WHAT THE TASK ASKS -
From the listing below, pull out every line where the string "agent" appears.

AVAILABLE RECORDS -

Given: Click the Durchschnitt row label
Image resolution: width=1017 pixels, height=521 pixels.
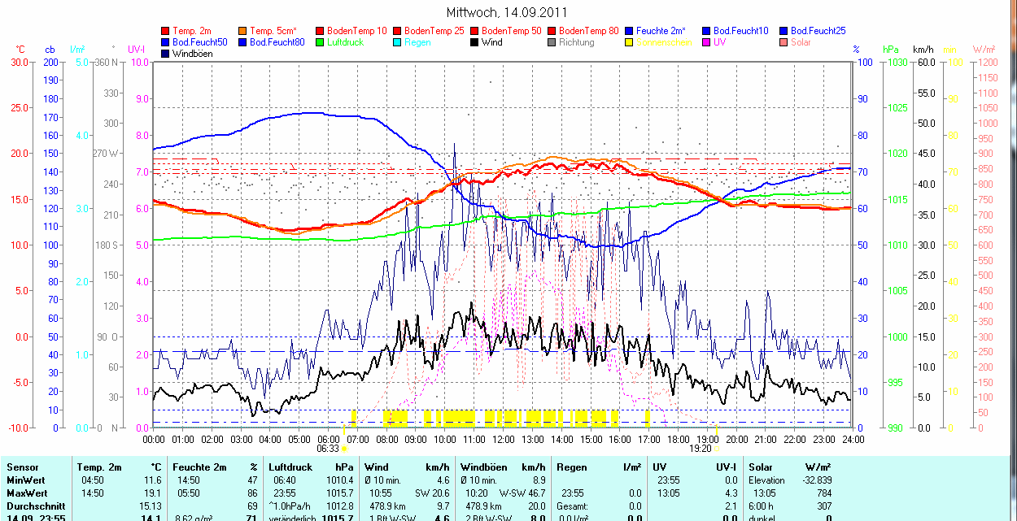Looking at the screenshot, I should (x=36, y=506).
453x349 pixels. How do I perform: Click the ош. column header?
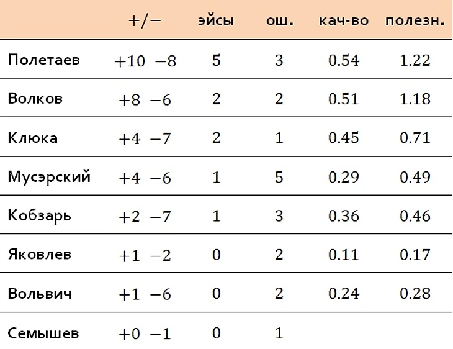(280, 21)
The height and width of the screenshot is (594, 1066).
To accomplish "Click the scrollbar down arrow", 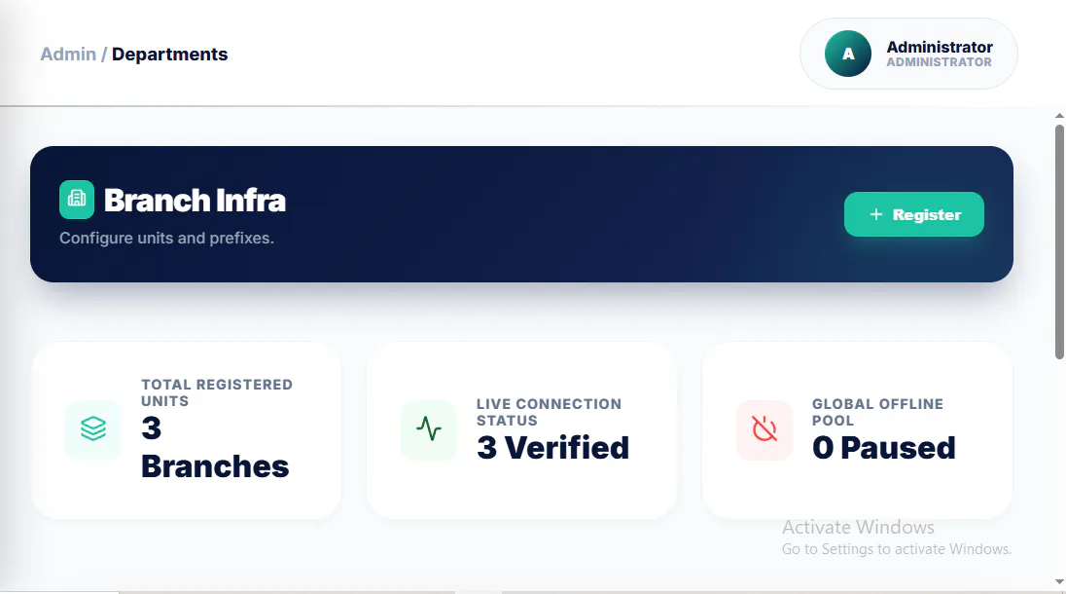I will pyautogui.click(x=1059, y=581).
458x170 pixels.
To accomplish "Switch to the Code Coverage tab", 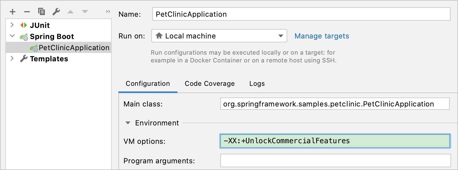I will [x=209, y=84].
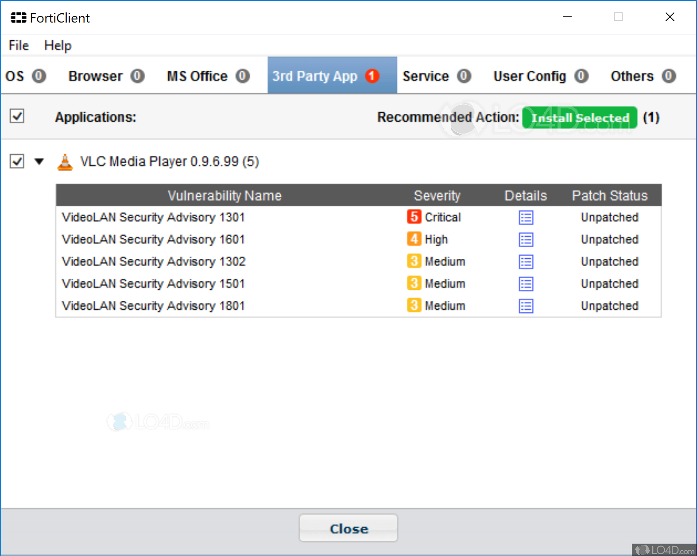Image resolution: width=697 pixels, height=556 pixels.
Task: Switch to the MS Office tab
Action: tap(208, 76)
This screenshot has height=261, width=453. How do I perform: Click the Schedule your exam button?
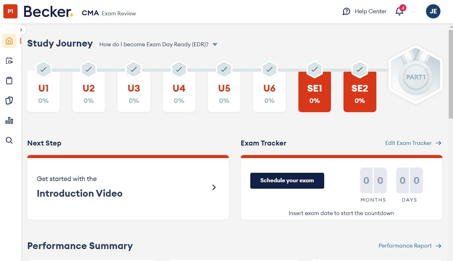point(287,181)
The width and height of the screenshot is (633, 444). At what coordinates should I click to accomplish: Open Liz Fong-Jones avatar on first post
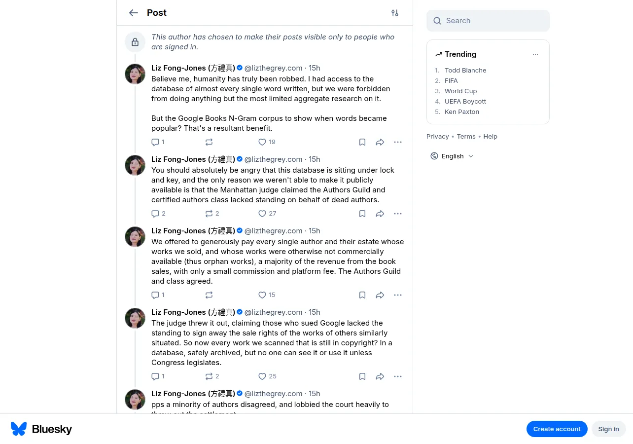[135, 74]
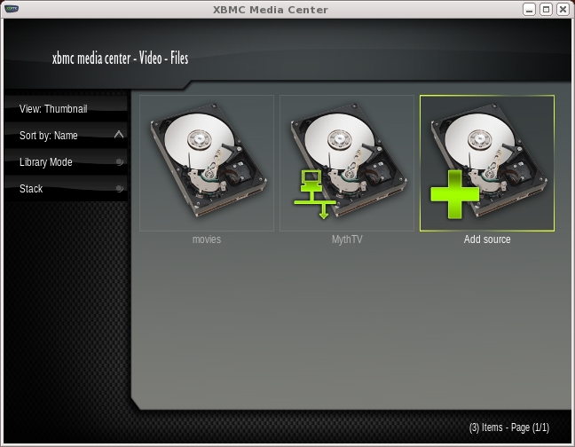Select the movies text label
The image size is (575, 447).
tap(207, 239)
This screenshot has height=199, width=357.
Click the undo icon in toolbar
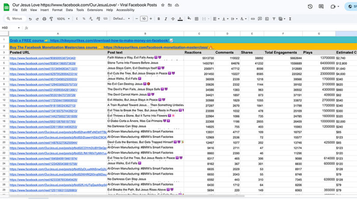point(30,19)
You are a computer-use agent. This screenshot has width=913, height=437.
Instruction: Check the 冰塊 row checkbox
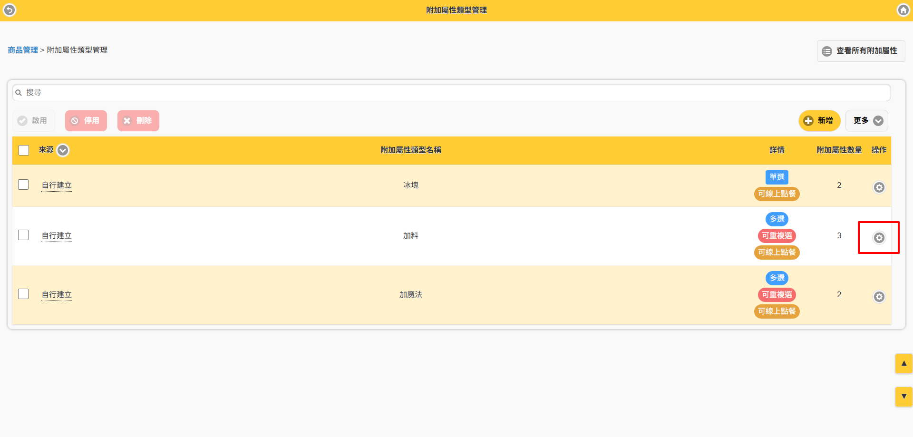pos(23,185)
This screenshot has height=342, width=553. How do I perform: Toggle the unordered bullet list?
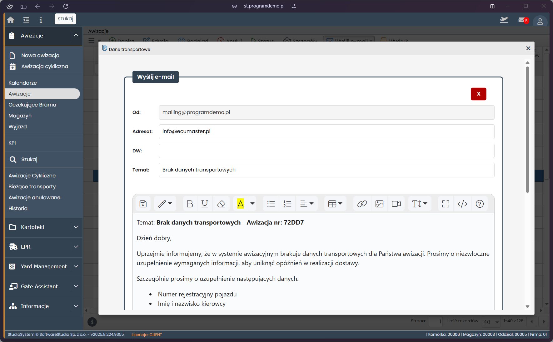pos(271,204)
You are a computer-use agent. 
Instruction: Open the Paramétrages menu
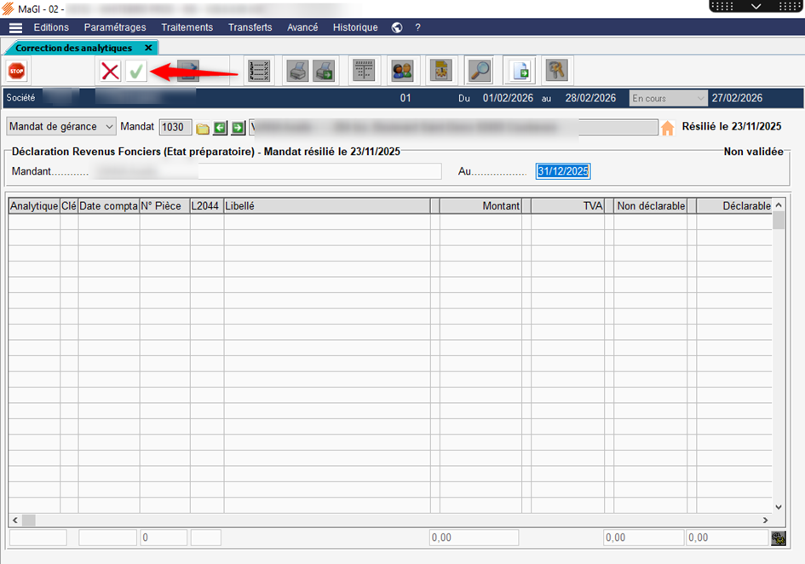[x=115, y=27]
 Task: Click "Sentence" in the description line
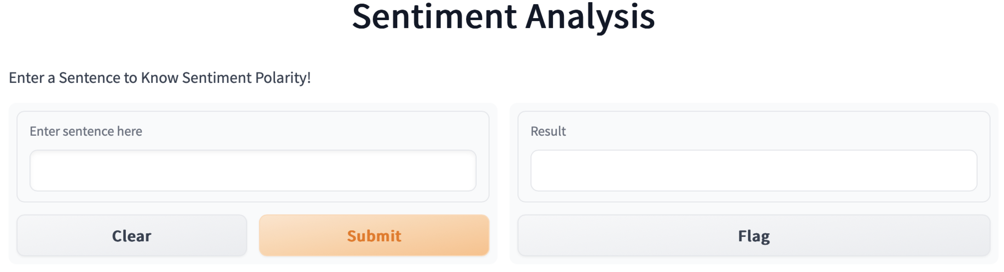(x=90, y=78)
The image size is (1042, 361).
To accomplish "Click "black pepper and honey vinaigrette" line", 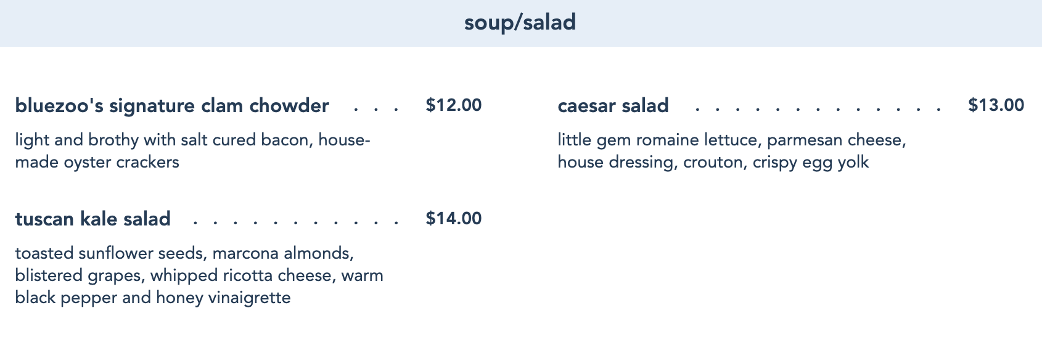I will [153, 298].
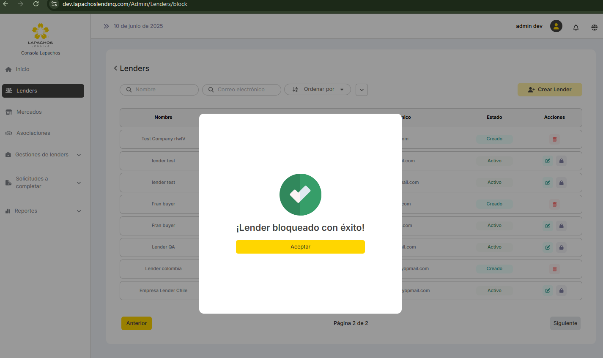Delete the Test Company rlwlV lender
This screenshot has width=603, height=358.
point(554,139)
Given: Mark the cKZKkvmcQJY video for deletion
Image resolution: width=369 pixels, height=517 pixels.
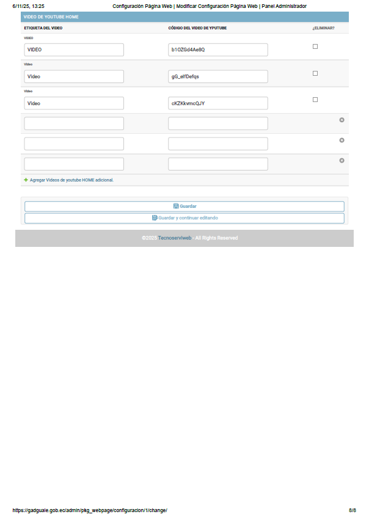Looking at the screenshot, I should (x=315, y=100).
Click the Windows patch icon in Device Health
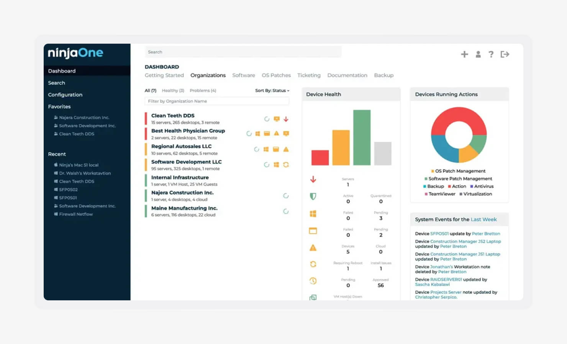 (313, 214)
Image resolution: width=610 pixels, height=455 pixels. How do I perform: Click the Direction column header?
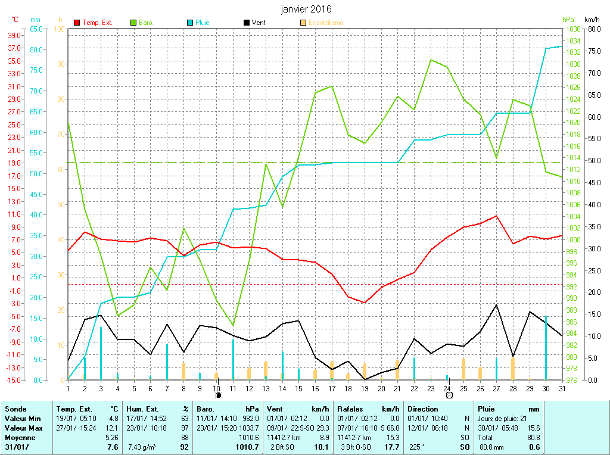point(423,409)
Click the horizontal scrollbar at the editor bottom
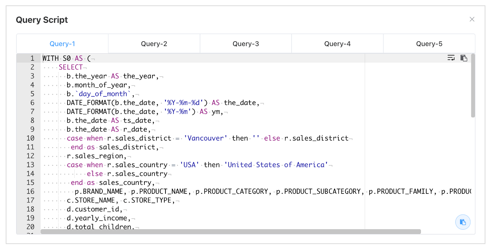 [x=231, y=232]
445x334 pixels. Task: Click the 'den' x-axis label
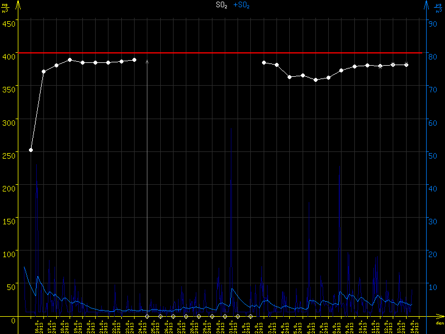[439, 323]
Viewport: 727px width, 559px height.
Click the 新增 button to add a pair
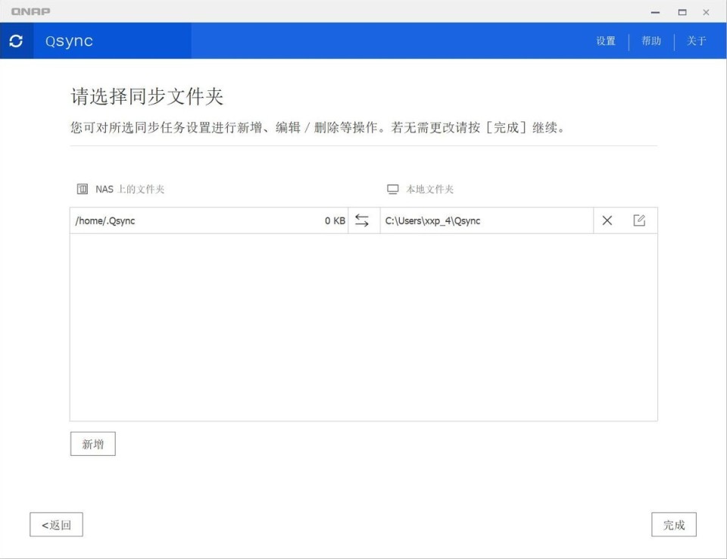(92, 443)
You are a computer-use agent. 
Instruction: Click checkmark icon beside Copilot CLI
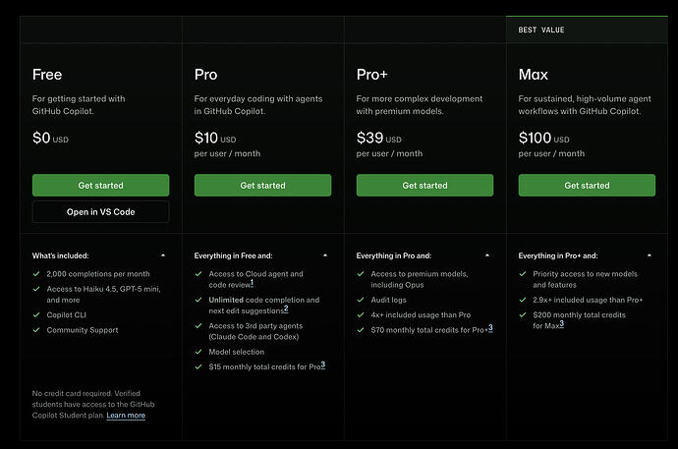tap(36, 315)
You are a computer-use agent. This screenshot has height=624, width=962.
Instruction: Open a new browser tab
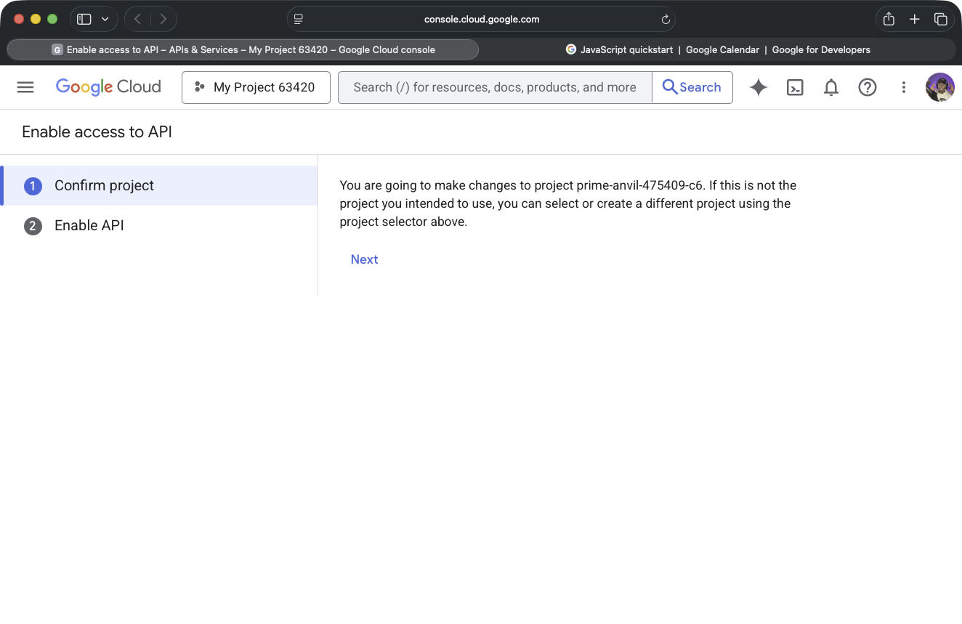[x=915, y=20]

SOLUTION TO THE EXERCISE -
You are a computer-use agent. This screenshot has width=913, height=437.
You are a computer-use agent. 
You are a computer-use agent. 
You are a computer-use agent. This screenshot has height=624, width=962.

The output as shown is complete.